Two's complement signed integers modulo $n$ lacks inverse for $-32768$: does addition still work?

Question

I have a computer program that needs to do addition using the int16_t type, i.e., signed 16-bit integers. Since this is a signed binary number, the largest positive value is $2^{15} - 1 = 32767$, expressed in binary as $0111111111111111_2$. When we add 1 to this, we get $1000000000000000_2$, or $-32768$ decimal. Further addition gives $1000000000000001_2 = -32767_{10}$, and so on. This means that $-32768$ does not have an additive inverse.

My question is: should I expect to be able to add and subtract numbers using signed integers modulo $2^{15}$, given that there is one element without an inverse and hence the set is not a group under addition? I wrote a test program, and addition seems to work as expected, but I may be missing a case.

Answer 1

You actually have two values for each residue class $\bmod 32768$ in the $16$ bit signed integers. In all cases they differ by $32768$. In the case of $-32768$ the other member of the class is $0$. Normally one would express the numbers $\bmod 32768$ using the range $0-32767$, which is exactly the set of nonnegative integers you have. Each has an additive inverse with $0$ and $16384$ their own inverses.

Answer 2

There is no use expecting what computers do which is called 'addition' to exactly mimic algebraic addition, because computers can only (natively, i.e without special programming) represent finitely-many algebraic values, hence only finitely-many algebraic sums. For some pairs their computer 'sum' matches their algebraic sum exactly; for other pairs, it only matches their algebraic sum if one explicily discards the carry-out (the 17th bit in your case); for still other pairs, the algebraic sum is too large to be represented, hence the 'sum' generated by the computer will be different from the algebraic sum. Part of programming is knowing how to either work within the limitations imposed by the finiteness of the machine's native 'numbers' or program to extend beyond those limits (i.e 'multi-precision arithmetic').

Answer 3

Of course −32768 has an inverse mod $2^{16}$! It's −32768! It's like 0 in that it's its own negative. It's actually more clear with unsigned representation where it's 32768. $32768 + 32768 = 65536$, but $65536 \equiv 0 \mod 2^{16}$, so as far as 16 bit integers are concerned, they're the same number.

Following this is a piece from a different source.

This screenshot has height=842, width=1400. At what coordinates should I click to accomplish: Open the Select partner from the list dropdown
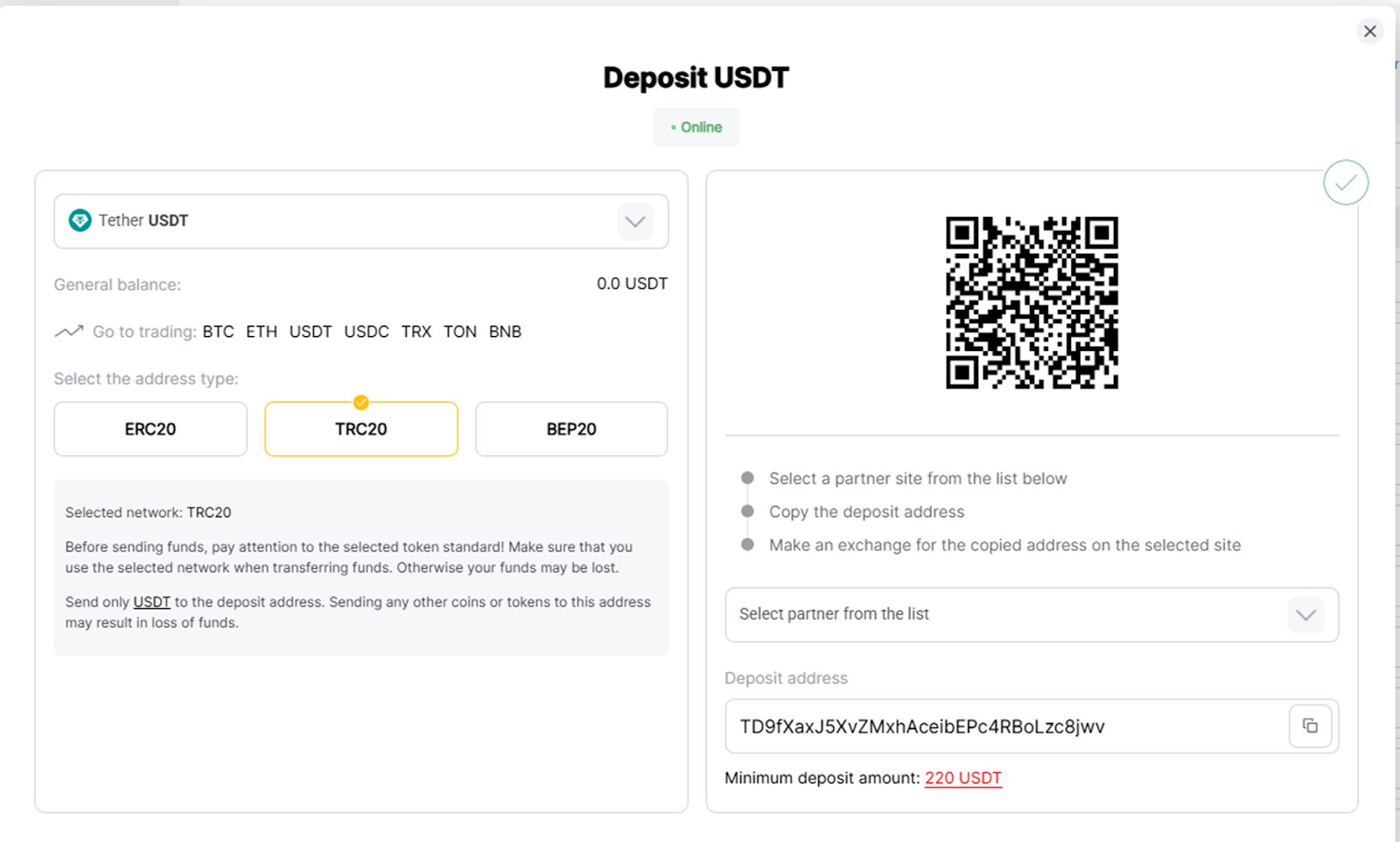[1032, 614]
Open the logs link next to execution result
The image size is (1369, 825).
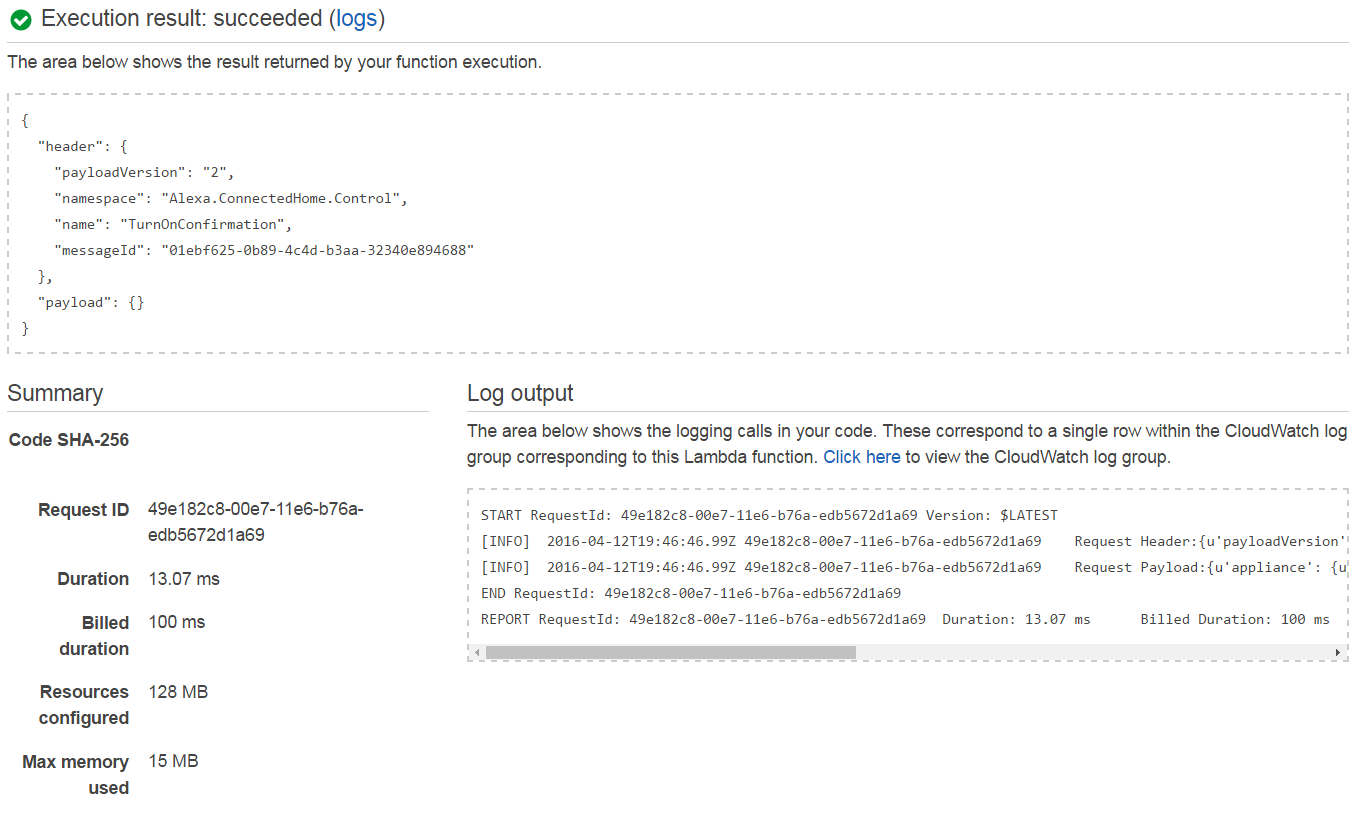357,18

The only reason it doesn't look like there's a negative is because we arbitrarily call any number with a leading 1 "negative" even when no such concept actually exists for modular integers. This runs into trouble specifically for 32768, since it's impossible to distinguish from its negative. Actually calling 0x8000 "negative" is like calling 0 "positive," when really neither are either.